In theses private shaming cases, a private citizen discloses truthful, but embarrassing facts. It seems that someone who seeks to prevent the private disclosure of truthful facts bears the burden of proof, since humans have been dishing the dirt for years; and indeed, recent studies even suggest that gossip might be "good" for humans.

Again, at the end of the day you're left arguing that private people can't tell the truth about other people. That seems like a tough argument to make, and indeed, I haven't seen anyone successfully make it.

That someone might take "an innocent person's photo and claim[] that they were doing something inappropriate on the subway" can be dealt with: the victim of the false accusation can sue. Or, the person can start a webpage to explain his or her conduct.

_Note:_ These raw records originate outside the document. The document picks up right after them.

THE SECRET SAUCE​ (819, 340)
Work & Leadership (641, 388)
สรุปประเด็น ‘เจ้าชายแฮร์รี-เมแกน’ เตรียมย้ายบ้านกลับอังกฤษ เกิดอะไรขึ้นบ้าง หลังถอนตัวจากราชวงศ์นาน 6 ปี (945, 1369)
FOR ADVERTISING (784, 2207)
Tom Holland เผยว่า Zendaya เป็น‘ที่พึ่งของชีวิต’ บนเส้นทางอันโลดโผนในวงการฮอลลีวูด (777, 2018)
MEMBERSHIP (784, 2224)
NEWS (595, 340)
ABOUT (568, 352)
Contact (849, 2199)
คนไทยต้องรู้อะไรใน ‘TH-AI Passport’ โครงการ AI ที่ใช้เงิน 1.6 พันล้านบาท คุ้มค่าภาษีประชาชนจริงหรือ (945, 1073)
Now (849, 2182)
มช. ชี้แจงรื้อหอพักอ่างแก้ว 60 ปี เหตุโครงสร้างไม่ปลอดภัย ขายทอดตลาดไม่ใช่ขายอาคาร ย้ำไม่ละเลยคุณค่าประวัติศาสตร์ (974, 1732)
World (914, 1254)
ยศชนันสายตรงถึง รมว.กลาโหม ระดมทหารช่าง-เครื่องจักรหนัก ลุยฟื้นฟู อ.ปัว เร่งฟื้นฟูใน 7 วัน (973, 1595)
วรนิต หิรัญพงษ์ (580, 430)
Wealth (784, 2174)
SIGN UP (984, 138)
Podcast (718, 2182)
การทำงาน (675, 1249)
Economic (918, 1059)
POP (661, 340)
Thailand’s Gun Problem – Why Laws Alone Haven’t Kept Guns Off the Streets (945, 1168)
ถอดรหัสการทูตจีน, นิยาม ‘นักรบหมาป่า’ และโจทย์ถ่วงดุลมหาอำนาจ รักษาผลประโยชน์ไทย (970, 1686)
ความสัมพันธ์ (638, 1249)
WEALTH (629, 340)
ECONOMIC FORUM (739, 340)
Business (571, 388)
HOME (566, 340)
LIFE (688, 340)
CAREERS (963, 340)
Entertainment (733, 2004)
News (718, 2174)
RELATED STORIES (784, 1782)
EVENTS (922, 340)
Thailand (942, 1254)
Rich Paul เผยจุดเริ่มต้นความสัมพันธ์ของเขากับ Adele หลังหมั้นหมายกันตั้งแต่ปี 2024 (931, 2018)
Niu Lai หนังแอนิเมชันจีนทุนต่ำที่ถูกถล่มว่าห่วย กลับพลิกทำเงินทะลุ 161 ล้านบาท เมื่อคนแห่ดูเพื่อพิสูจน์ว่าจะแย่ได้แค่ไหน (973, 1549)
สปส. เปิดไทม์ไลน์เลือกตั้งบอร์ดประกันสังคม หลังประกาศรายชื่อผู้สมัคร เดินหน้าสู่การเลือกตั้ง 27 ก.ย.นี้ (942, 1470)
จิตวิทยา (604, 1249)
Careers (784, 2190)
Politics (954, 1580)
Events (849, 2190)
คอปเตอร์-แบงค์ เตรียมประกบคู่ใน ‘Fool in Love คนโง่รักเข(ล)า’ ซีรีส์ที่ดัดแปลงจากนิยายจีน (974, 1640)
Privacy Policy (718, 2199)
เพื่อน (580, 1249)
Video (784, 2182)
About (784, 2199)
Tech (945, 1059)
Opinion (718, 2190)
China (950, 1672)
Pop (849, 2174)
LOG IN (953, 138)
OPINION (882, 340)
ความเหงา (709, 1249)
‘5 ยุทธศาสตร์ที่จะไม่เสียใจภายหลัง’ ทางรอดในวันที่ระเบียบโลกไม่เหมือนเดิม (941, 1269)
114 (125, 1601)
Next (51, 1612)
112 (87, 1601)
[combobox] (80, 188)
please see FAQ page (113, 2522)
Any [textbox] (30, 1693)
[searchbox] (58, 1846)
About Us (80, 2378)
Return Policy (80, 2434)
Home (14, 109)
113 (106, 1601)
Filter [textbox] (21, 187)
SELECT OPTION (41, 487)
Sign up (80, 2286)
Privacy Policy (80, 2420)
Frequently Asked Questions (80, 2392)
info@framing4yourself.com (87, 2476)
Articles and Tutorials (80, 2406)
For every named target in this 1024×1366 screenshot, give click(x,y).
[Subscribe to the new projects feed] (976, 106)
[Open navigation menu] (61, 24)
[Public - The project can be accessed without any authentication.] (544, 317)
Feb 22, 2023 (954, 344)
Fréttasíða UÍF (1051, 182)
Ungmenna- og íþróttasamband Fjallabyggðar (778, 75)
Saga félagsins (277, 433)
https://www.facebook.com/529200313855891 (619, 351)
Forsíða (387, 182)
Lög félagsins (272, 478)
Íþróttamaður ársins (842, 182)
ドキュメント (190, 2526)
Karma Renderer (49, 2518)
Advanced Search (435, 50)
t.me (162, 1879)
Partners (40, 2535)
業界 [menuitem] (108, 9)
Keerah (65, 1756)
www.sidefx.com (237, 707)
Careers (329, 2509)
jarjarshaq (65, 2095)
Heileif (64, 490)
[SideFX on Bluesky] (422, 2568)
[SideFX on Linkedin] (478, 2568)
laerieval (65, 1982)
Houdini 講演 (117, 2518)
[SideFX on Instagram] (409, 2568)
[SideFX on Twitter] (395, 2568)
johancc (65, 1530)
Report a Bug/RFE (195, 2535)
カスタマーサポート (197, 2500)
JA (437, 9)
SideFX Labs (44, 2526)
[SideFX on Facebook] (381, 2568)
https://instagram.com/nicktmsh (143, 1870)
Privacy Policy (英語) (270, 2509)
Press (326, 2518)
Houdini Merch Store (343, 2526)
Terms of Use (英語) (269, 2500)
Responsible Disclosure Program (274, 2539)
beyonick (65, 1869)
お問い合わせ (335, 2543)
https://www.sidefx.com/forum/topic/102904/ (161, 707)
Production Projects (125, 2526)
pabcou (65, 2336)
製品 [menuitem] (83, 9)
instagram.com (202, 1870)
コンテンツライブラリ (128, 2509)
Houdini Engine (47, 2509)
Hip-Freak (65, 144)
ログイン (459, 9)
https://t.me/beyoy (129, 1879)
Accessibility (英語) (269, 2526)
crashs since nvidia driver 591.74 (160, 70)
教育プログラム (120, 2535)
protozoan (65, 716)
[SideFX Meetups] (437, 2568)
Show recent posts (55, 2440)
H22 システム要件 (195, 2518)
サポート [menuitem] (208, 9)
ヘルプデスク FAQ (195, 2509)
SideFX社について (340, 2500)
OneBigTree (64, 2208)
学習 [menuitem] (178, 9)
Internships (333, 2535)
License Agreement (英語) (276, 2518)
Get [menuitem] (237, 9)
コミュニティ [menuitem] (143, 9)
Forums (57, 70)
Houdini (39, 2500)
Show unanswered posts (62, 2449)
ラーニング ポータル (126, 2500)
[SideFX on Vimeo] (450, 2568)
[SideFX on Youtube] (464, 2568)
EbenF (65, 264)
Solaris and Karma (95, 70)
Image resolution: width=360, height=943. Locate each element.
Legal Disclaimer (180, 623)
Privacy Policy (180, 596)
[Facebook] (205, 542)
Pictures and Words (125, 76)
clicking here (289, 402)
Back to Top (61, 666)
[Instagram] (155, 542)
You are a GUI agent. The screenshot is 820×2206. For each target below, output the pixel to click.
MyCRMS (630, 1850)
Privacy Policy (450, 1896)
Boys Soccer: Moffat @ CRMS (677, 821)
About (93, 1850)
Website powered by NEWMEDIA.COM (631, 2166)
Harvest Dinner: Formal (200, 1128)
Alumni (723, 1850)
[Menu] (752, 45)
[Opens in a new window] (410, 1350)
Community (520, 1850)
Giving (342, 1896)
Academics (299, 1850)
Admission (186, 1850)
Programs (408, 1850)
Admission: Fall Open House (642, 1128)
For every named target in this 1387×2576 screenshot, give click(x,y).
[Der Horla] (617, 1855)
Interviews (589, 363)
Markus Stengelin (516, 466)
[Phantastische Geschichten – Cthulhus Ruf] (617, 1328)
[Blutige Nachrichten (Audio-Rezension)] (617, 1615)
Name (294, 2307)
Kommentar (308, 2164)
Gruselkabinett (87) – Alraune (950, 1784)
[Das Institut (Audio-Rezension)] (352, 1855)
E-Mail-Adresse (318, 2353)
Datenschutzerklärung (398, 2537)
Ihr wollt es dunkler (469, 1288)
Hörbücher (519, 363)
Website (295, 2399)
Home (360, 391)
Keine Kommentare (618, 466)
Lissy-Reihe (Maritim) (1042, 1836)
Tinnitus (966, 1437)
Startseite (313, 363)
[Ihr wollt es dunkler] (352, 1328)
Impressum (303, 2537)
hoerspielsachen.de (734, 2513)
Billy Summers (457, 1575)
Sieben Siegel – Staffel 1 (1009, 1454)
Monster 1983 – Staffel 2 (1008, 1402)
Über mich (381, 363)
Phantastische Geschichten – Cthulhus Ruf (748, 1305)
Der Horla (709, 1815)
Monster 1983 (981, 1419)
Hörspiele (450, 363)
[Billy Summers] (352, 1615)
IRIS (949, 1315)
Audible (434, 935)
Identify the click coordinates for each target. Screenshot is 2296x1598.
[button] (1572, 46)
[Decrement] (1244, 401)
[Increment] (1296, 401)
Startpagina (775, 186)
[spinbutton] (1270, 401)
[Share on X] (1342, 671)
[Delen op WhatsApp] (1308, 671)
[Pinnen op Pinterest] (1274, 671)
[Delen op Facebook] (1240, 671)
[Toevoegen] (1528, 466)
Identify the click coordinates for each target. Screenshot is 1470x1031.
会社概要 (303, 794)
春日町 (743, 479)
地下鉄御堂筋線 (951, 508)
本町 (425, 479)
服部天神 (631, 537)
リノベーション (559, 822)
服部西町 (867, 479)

There hard cases, to be sure (e.g., the fat Star Wars kid). But publishing pictures that truthfully depict a girl letting her dog crap on the subway (a crime or infraction, I suspect); or pictures of someone exposing himself, aren't.

Posted by: Mike | Aug 29, 2005 12:02:35 PM

Difference Is That Sex OFFENDERS Have Been CONVICTED And Are GUILTY

Posted by: diddy | Aug 28, 2005 11:35:04 PM

EDIT: it should be pointed out that sex offender registries include both "minor" offenders (18 year olds having sex with their 17 year old girlfriends) and "serious" offenders. the CPD attempts to make the distinction clear through a classification scheme on their website; but sites like the above do not.

Posted by: anon and on | Aug 28, 2005 11:26:42 PM

incidentally, photo posts are the least of it. this site, for instance (http://demon.dopeman.org/sexOffenders/) is the product of some industrious citizen. it combines the sex offender registry with Google maps to produce - well, you can see it. doesn't include the pictures, but they're readily available via the local PD. so what's the real distinction between citizens doing this and the police doing it with the sex offender registry? a further point: it's not like there's been a rash of people copying sex offender's photos from the local PD site and throwing them around the web. is this a real concern?

Posted by: anon and on | Aug 28, 2005 11:24:13 PM

Dan's interesting post at Balkinization about dog-poop-girl also has comments that link to past posts here by Kaimi Wenger and Marcy Peek about internet vigilantism.

Posted by: Brooks | Aug 28, 2005 11:21:38 PM

I don't know if it is a good thing for people to take the law into their own hands and engage in some kind of vigilantism. It's fine to give the photo to the police, but beyond that, do we really want to condone putting the photo on the Internet? What's to stop somebody from just taking an innocent person's photo and claiming that they were doing something inappropriate on the subway? These subway flashers are sick individuals, probably suffering from some mental problems. Let them be prosecuted; require them to go into therapy, but let the authorities handle them. But vigilantism of this sort strikes me as a milder version of Bernie Goetz -- granted, of course, Goetz was much worse. But Goetz embodies all of the potential dangers that vigilantism can produce. Moreover, I wonder whether people sick enough to flash on the subway will be deterred by vigilante postings of their photos on the Internet.

By the way, I wrote about the dog poop girl in this post at Balkinization.

Posted by: Daniel Solove | Aug 28, 2005 11:07:01 PM

cf http://en.wikipedia.org/wiki/Dog_poop_girl

Posted by: anon and on | Aug 28, 2005 10:02:51 PM

"lose" not "loose" (sigh) typos abound everywhere.

Posted by: Eh Nonymous | Aug 28, 2005 9:44:52 PM

Xavier: if that were true, the guy would be an underwear model. He isn't, he's a creep who attacks innocent passerby who are (presumably) unprotected women by exposing his body to them against their wishes (or rather, in the absence of wishes).

If he has a job or a family or a reputation he'd rather not loose, he's probably sweating his head off right now, trying to figure out how to avoid calling attention to himself as his photo ricochets off the internets. :)

Posted by: Eh Nonymous | Aug 28, 2005 9:44:17 PM

Isn't public shaming a rather inappropriate punishment for an exhibitionist? It seems to me like the guy probably enjoys the attention.